§ Aim of the task
Once the line containing "The Team (276, 72)" is found, copy that line and all remaining lines of the records exactly, including the last one, and add nothing.

━━ Input data ━━

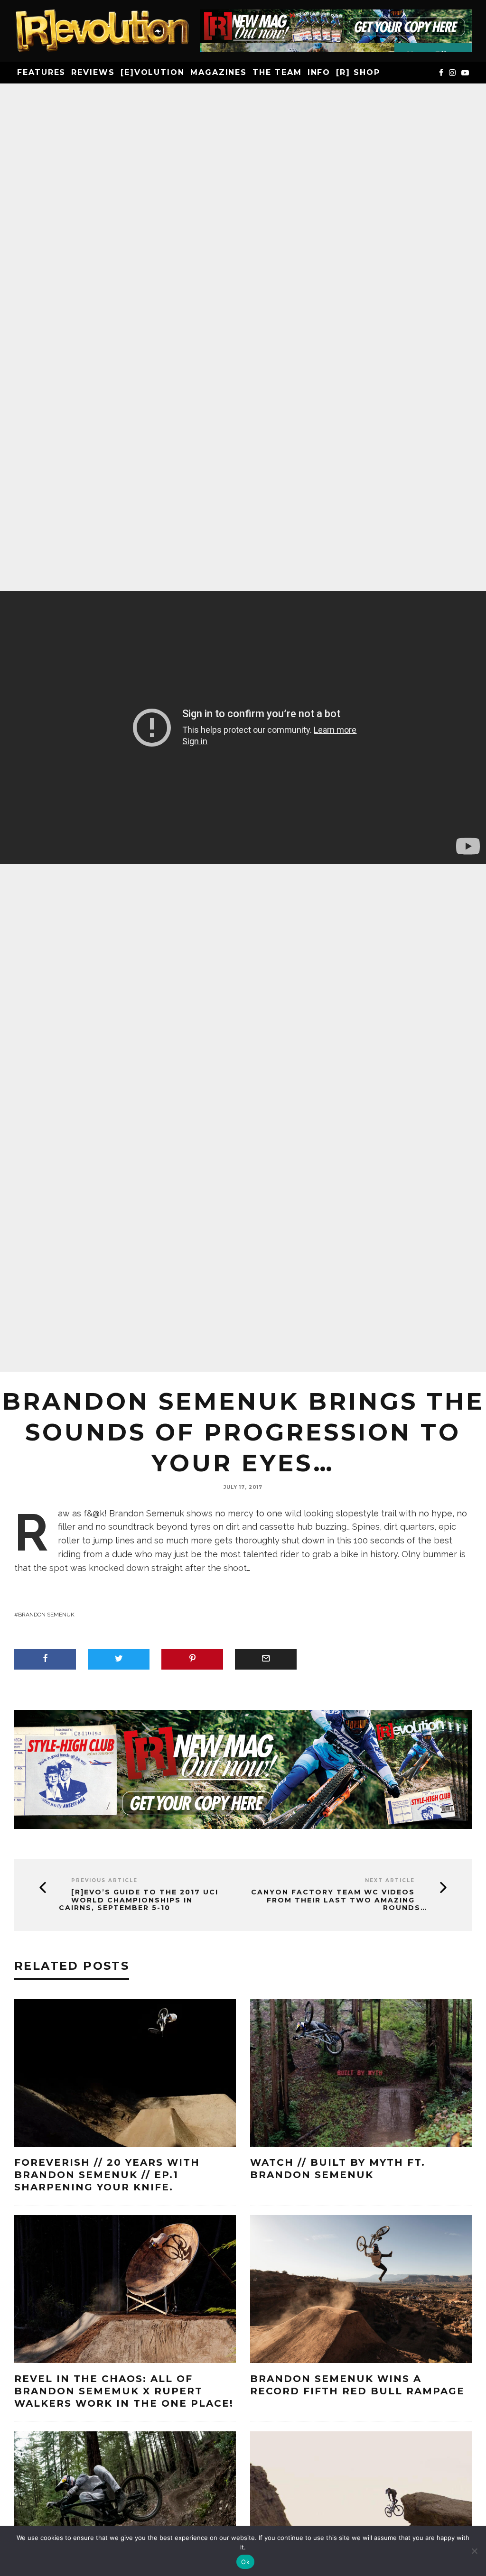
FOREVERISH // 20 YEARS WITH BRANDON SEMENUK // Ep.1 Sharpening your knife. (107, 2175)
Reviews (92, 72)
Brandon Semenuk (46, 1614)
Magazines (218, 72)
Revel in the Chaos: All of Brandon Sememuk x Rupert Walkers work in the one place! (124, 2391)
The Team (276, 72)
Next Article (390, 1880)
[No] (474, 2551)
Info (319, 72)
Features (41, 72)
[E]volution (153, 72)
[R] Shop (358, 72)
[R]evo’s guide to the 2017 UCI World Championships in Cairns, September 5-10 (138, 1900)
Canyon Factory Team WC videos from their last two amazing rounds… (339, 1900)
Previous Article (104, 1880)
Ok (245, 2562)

━━━

§ Solution
The Team (276, 72)
Next Article (390, 1880)
[No] (474, 2551)
Info (319, 72)
Features (41, 72)
[E]volution (153, 72)
[R] Shop (358, 72)
[R]evo’s guide to the 2017 UCI World Championships in Cairns, September 5-10 (138, 1900)
Canyon Factory Team WC videos from their last two amazing rounds… (339, 1900)
Previous Article (104, 1880)
Ok (245, 2562)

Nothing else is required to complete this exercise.